(Excerpt provided)
Practical guide · 2026-05-05

Run modern AI on your own hardware — not in 5 years, today.

On a single $300 RTX 3060 Ti — 8 GB VRAM, WSL2, 14 GB RAM — we ran DeepSeek V4-Flash (DeepSeek's 284 B-total / 13 B-active Mixture-of-Experts model, 159 GB of weights across 46 safetensors shards) end-to-end through our own native C++/CUDA inference engine. We closed it as Surgery Case 01: out-of-core inference of a 284 B-parameter MoE on a single consumer GPU. Decode: 1.86 tok/s real-weight warm → 0.16 tok/s on the full 43-layer text loop. Bottleneck is random disk I/O, not compute — our PLANCK_PACK contiguous expert layout lifted DMA throughput 6.5× (0.13 → 0.85 GB/s) and the model is still disk-bound. (Baseline check, since people ask: a Q4 7B fits trivially and runs at 83.58 tok/s on the same card — that is the floor in 2026, not a feat.)

This page is the practical reference. Real numbers, real bottlenecks, every claim sourced. Companion to /ai (the field map) and /ai-faq (the Q&A).

1 · Why run AI locally at all.

Cloud AI APIs are excellent at one thing: getting you to a working prototype in twenty minutes. They are bad at almost everything that comes after. Local AI is what you want when:

  • Privacy: prompts contain customer data, source code, medical records, or anything that should not leave the building.
  • Cost at scale: at 10M+ tokens per month, a $300 GPU pays itself back in weeks compared to a metered API.
  • Sovereignty: regulators, governments, and laboratories cannot tolerate a vendor revoking access on a Tuesday.
  • Latency: the round-trip to a US data centre is longer than the inference itself for short prompts. Local removes the network.
  • Air-gap: classified networks. Field deployments. Anything offline by design.
  • Tuning: cloud APIs do not let you fine-tune custom organs for your domain. Local does. See /surgery.

The only honest argument against local is engineering time. Setting up a runtime, picking a model, getting the first token out — historically six hours of friction. In 2026 that has dropped to about ten minutes if you use Ollama. We list every step below.

2 · The hardware floor.

(Data shown)
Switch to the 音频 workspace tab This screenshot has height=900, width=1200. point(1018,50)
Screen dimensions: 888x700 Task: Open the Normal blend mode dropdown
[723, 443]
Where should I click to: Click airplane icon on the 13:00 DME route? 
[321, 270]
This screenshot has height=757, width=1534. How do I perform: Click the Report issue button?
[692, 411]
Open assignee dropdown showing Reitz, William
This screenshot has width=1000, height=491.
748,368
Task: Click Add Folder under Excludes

(Assigned task 1)
From the local AI guide, list the headings of the bulleted reasons for running AI locally.
(Assigned task 2)
Decide whether each statement below agrees with the local AI guide, answering yes or no and quoting the deciding words.
(a) DeepSeek V4-Flash was run through an inference engine written in Python.
(b) The PLANCK_PACK layout meant the model was no longer disk-bound.
(c) With Ollama, getting set up in 2026 takes about ten minutes.
(Assigned task 3)
Please answer these questions from the local AI guide:
(a) Across how many safetensors shards are the DeepSeek V4-Flash weights spread?
(b) How fast does a Q4 7B model run on the same card?
(c) At what monthly token volume does a $300 GPU pay for itself in weeks?

(Answer area 1)
Privacy
Cost at scale
Sovereignty
Latency
Air-gap
Tuning

(Answer area 2)
(a) No: "our own native C++/CUDA inference engine"
(b) No: "the model is still disk-bound"
(c) Yes: "In 2026 that has dropped to about ten minutes if you use Ollama"

(Answer area 3)
(a) 46
(b) 83.58 tok/s
(c) 10M+ tokens per month